「ついうっかり、沸騰したやかんに触れた」
「ついうっかり、煮え立つ鍋や鉄板に触れた」
「ついうっかり、タバコの火に触れた」
やけどの危険は、日常のいろんなところに潜んでいます。
誰だって、好きこのんで火の中に手を突っ込んだり、熱湯をかぶったりしませんよね。
中には熱湯に入りたがる人もいますけど、それは例外!
押してほしそうにしている人もいますけど、例外!
ここでは、やけどをした場合に思い出すべき、跡を残さないための処置法について、5つのポイントに分けてご紹介します。
やけどの重傷度は、「広さ」と「深さ」と「時間」によって決まります。
長い時間をかけて広く浅く焼ける「日焼け」は、アフターケアをしっかりすれば、ほとんどは綺麗になりますよね。

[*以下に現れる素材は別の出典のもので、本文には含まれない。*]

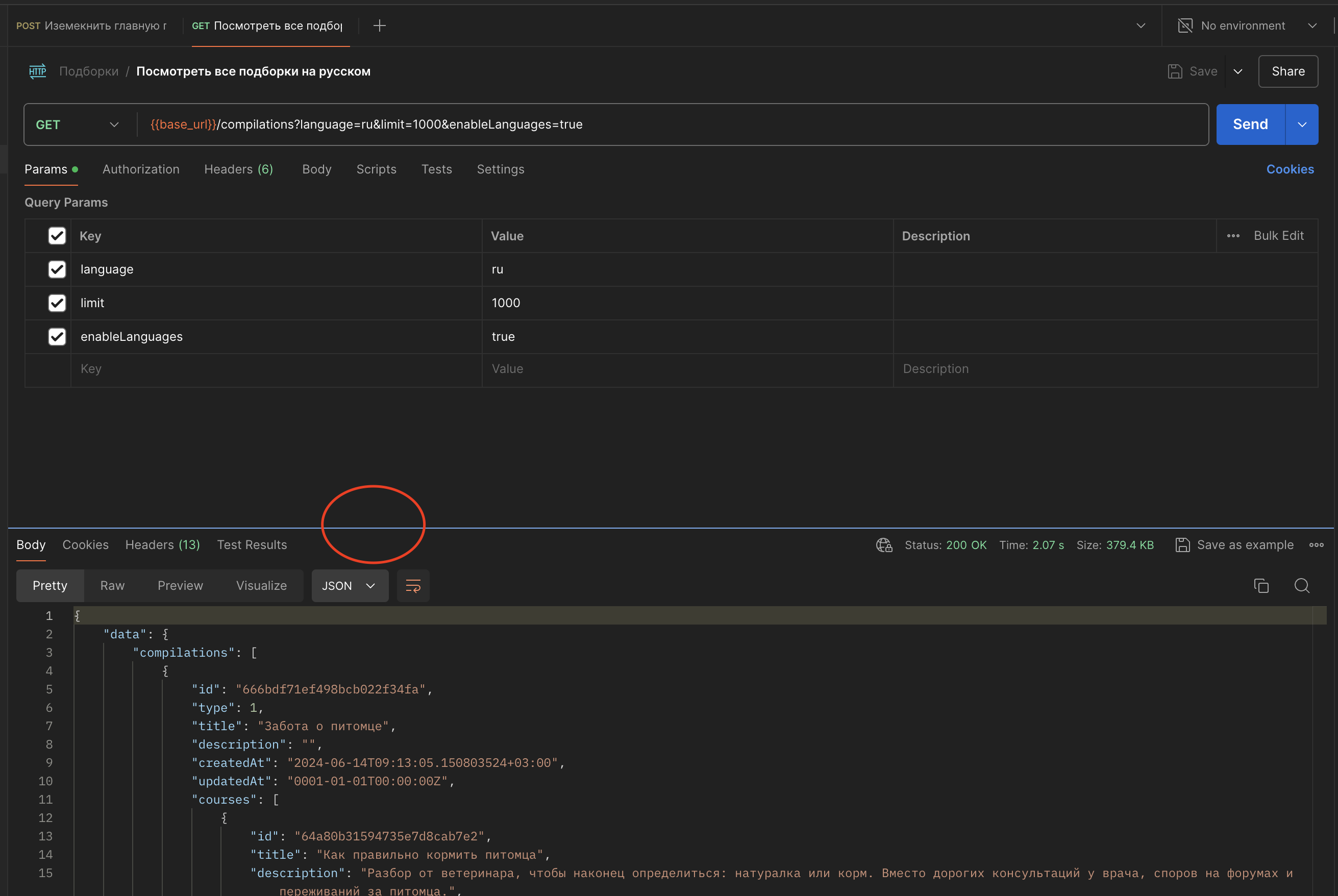The image size is (1338, 896).
Task: Click the Share button
Action: pos(1287,71)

それに対して、範囲は狭いですが、時間をかけてじっくり深く焼ける「低温やけど」は、治るまでに時間がかかりますし、跡が残ってしまいます。
直接肌に触れるカイロや湯たんぽなどは注意が必要です。
やけどの深さは、以下の3つに分かれています。
■Ⅰ度(表皮のやけど):皮膚は赤くなり、ひりひり痛む
■Ⅱ度(真皮のやけど):皮膚には水ぶくれができ、強く焼けるような痛みがある
■Ⅲ度(全層のやけど):皮膚は真っ白か、炭化しており、痛みはあまり感じない
この中で病院へ行かなくても何とかなるのは、狭い範囲のⅠ度だけ。
それよりも明らかに深いなら、迷わず病院へ。
特に、乳幼児の場合、体表面の10~15%を超える範囲でのやけどは、浅くても重症になります。
迷わず救急車を呼びましょう。
瞬間的なやけどの場合、広範囲なら浅くても病院へ。
大人でも、例えば自分の手の平より広い場合は、すぐに病院へ行きましょう。
ごく軽いやけどの場合、衣服をスルリと脱げるようなら脱いで、やけどの広さと深さを確認します。

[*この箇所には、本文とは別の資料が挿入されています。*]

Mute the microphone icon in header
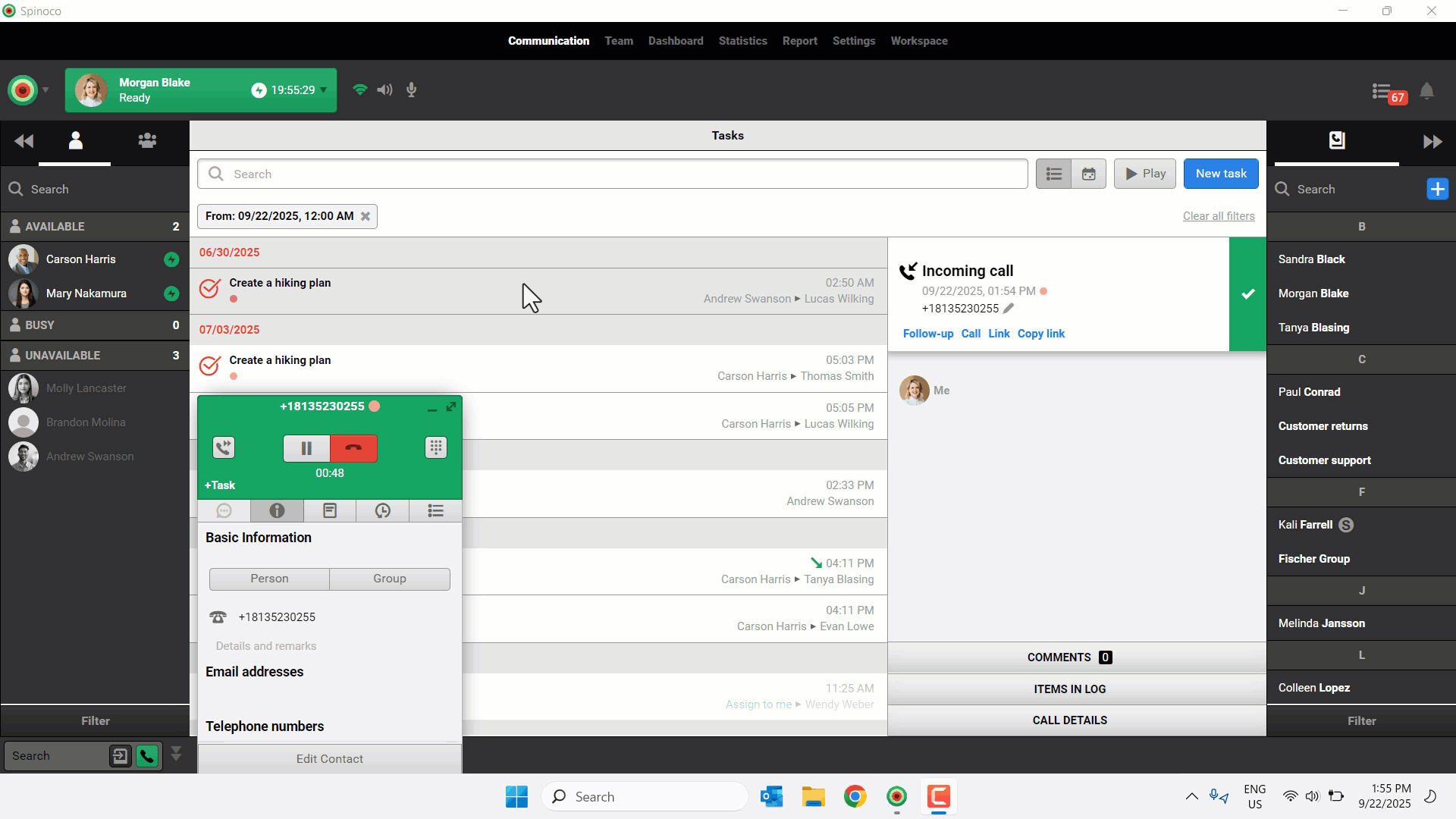This screenshot has height=819, width=1456. click(x=412, y=89)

でも、皮膚の表面と衣服がくっついているような場合は脱いじゃダメ!
無理やり衣服を脱がせると、皮膚も一緒にはがれて、大参事になりかねません。
いわゆる「ズルむけ」の状態になってしまいます。
痛い・汚い・治らないの3重苦です。
特殊な薬品によるやけどの場合以外は、衣服の上から冷やすのがベストです。
重要なのは、「冷たい水でやさしく冷やす」ことです。
焦って強い水流をかけるのは、強い痛みを感じますし、水ぶくれが潰れてしまうのでNGです。
では、患部別に見ていきます。
●手や足先
水道水をジャーッと流しながら冷やす
●腕や脚(下腿)
氷水をはったバケツの中に突っ込む
●大腿部、背中、お腹
やけどの上にタオルなどを置き、その上からホースを使ってやさしく水を流す
冷やす時間の目安は、痛みが和らぐまでの10~30分程度。
それ以上冷やし続けると、凍傷になることもありますので気をつけてください。
冷やし終えたら、すぐに病院へ。
おばあちゃんの知恵などにありがちな「やけどをしたらミソを塗る」のは間違いです。
味噌ではなく、ネギ、ジャガイモ、馬油などもあるようですが、これらは全て根拠ナシ。
逆に、傷口からの感染の原因となるため、治療期間が長引き、跡が残ってしまうこともあるので厳禁です。
実は、やけどを負うのは皮膚だけではありません。
交通事故による火災や火事など、超熱い空気を吸い込むと、気道をやけどする危険があるのです。
皮膚と違って直接冷やすことは難しいうえ、そのままでは気道が腫れてしまい、重症の場合は、やがて息ができなくなってしまうという、命に関わるとても危険な状態です。
燃えさかる火から出る熱い空気を吸った可能性や、のどに強い痛みがある場合は、救急車を呼ぶ際にしっかり伝えましょう!
料理中、鍋料理・鉄板料理を食べるとき、タバコ…
そんな「ついうっかり」な軽いやけどなら、きちんと冷やせば何とかなります。
数日は痛みがありますが、水ぶくれがやぶれなければ大丈夫です。
しかし、それ以外のガッツリな場合は、なかなかキレイに治りません。
広く、深く、じっくり、どれかに当てはまる場合は、病院できちんと治療を受けましょう。